Quão

De uma mensagem de pessoa amiga (não digo se homem ou mulher para tornar mais fácil o anonimato) tirei o advérbio “quão”, usado por duas vezes na dita mensagem:

1. “… mostrar o quão bom lugar é [esta terra]…”
2. “De resto, espero que esteja tudo bem [….. ]. Espero também que vá dando novidades, pois sinceramente fico a sentir-me mal quando recebo estes e-mails e percebo à quão tempo [sic] não falava consigo.”

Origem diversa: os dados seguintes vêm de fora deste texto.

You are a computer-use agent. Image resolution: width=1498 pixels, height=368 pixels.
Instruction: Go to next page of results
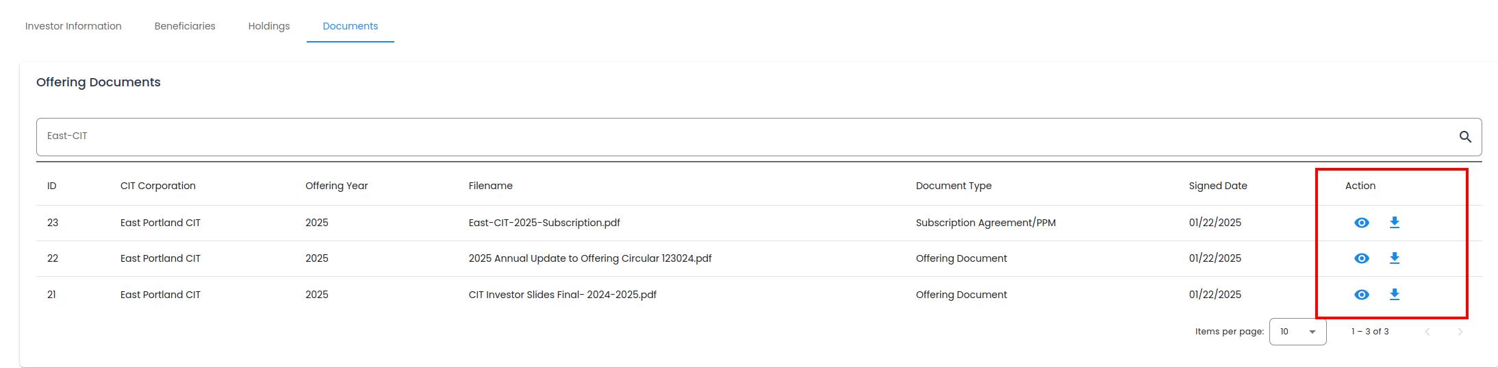click(x=1460, y=332)
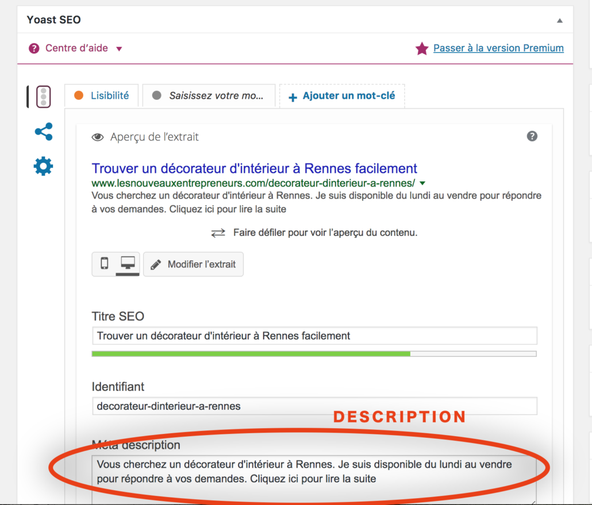Click the pencil icon on Modifier l'extrait

156,265
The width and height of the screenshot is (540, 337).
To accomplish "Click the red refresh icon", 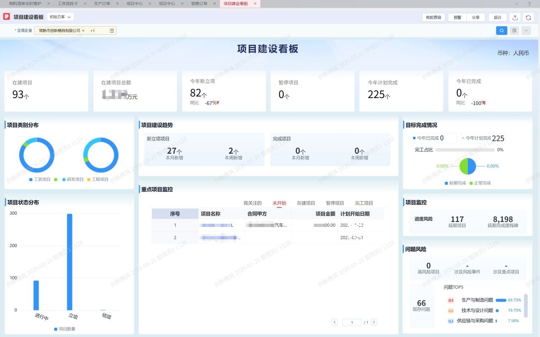I will click(528, 17).
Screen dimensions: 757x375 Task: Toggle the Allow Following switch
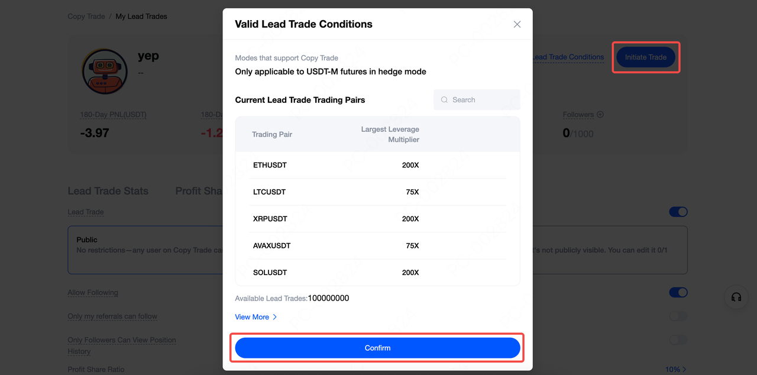(678, 292)
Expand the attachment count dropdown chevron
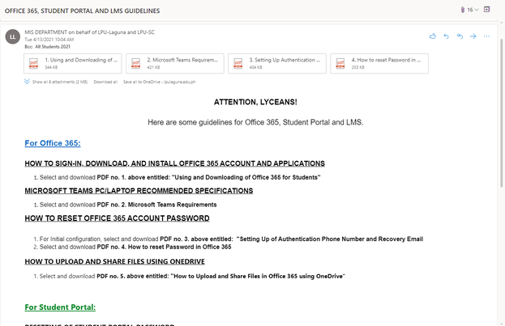Image resolution: width=505 pixels, height=326 pixels. 477,10
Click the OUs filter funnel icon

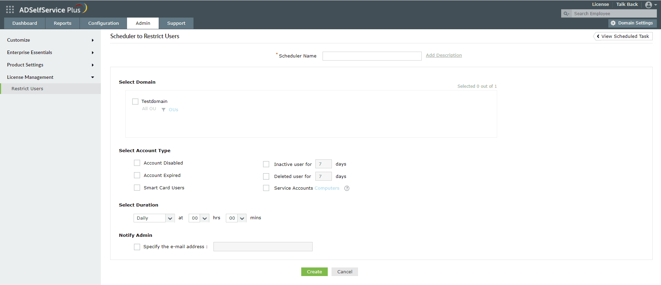[164, 110]
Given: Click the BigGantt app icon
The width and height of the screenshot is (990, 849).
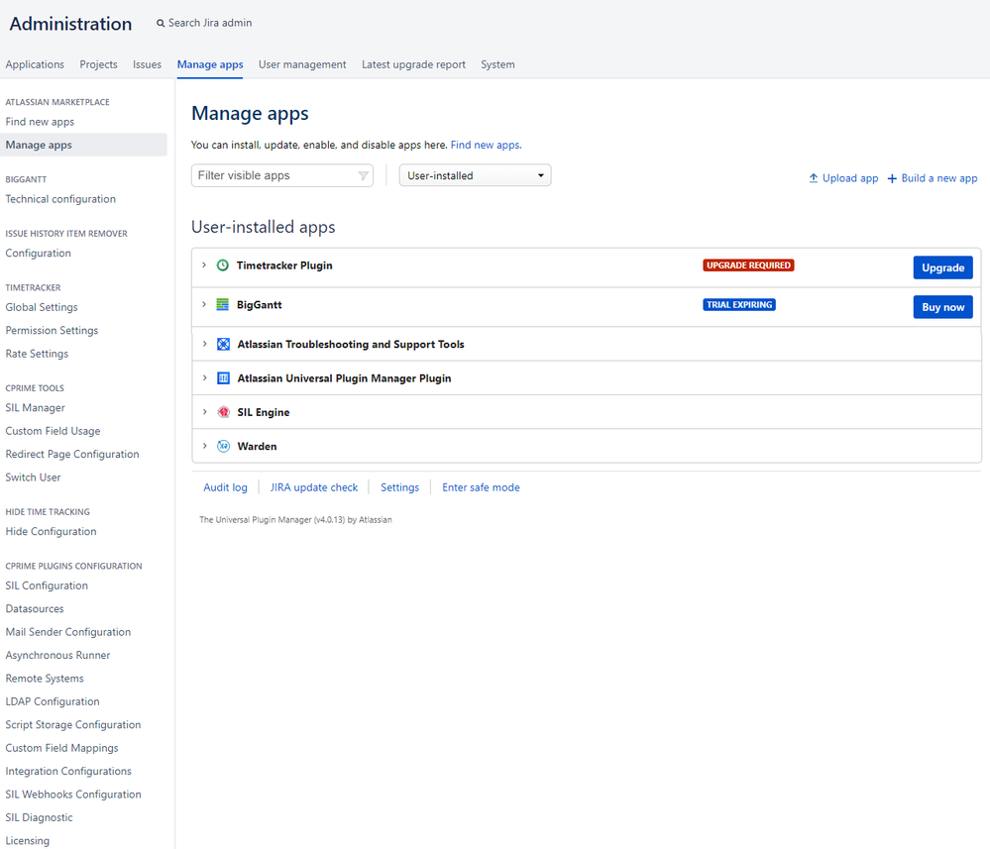Looking at the screenshot, I should [223, 304].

Trata-se de um advérbio de quantidade que tem no latim o étimo correspondente – quam – e a mesma ideia significativa de quantidade, quase sempre comparativa. Mas vamos às gramáticas e aos dicionários buscar a classificação e o uso correcto em contexto discursivo:

Quão, adv. (lat. quam). Quanto, como: quão desgraçado eu sou! Tão feia quão bondosa. (Dicionário Prático Ilustrado, Lello).

“Outros advérbios de quantidade: pouco, menos, demasiado, quão, tanto, tão, assaz, que…” (Compêndio de Gramática Portuguesa. A Gomes Ferreira, J. Nunes de Figueiredo, Porto Editora (edição mais recente).

Comentários aos dois usos referidos:

1. Não é muito usado assim, mas preferindo-se este uso, ficaria mais confome a norma, suprimindo o artigo inicial, ficando assim a frase: quão bom lugar é esta terra.

2. “à quão tempo…” é incorrecto: ‘à’ está errado, deve ser ‘há’ do verbo haver; e, em vez de ‘quão’ usar ‘quanto’: Há quanto tempo te não vejo!

E daqui podemos passar ao nome que os eruditos (gregos, claro) deram a este tipo de erro ou vício de linguagem: solecismo. Solecismo porquê? Eis (trancreve-se do mesmo Dicionário Prático Ilustrado da Lello):

Solecismo. Substativo masculino (gr. Soloikismos, lat. soloecismu. Erro contra as regras da sintaxe: houveram homens por houve homens [Este desgraçado verbo haver que anda por aí assim tão desgarrado!…]. Por extensão, qualquer erro ou falta. Falava-se muito mal o grego, em Soles, cidade da Silícia, fundada pelos Atenienses. Do nome dos habitantes dessa cidade provém a palavra solecismo.

2 Respostas

  1. Apreendido com sucesso

  2. ‘Quão’ grato sentimento, caro Eliseu, que ao menos um cofalante da nossa língua tenha partilhado a minha ideia, pelos dois ‘apreendida com sucesso’, calando o bico das ‘gralhas que por aí grasnam e os erros que por aí grassam’!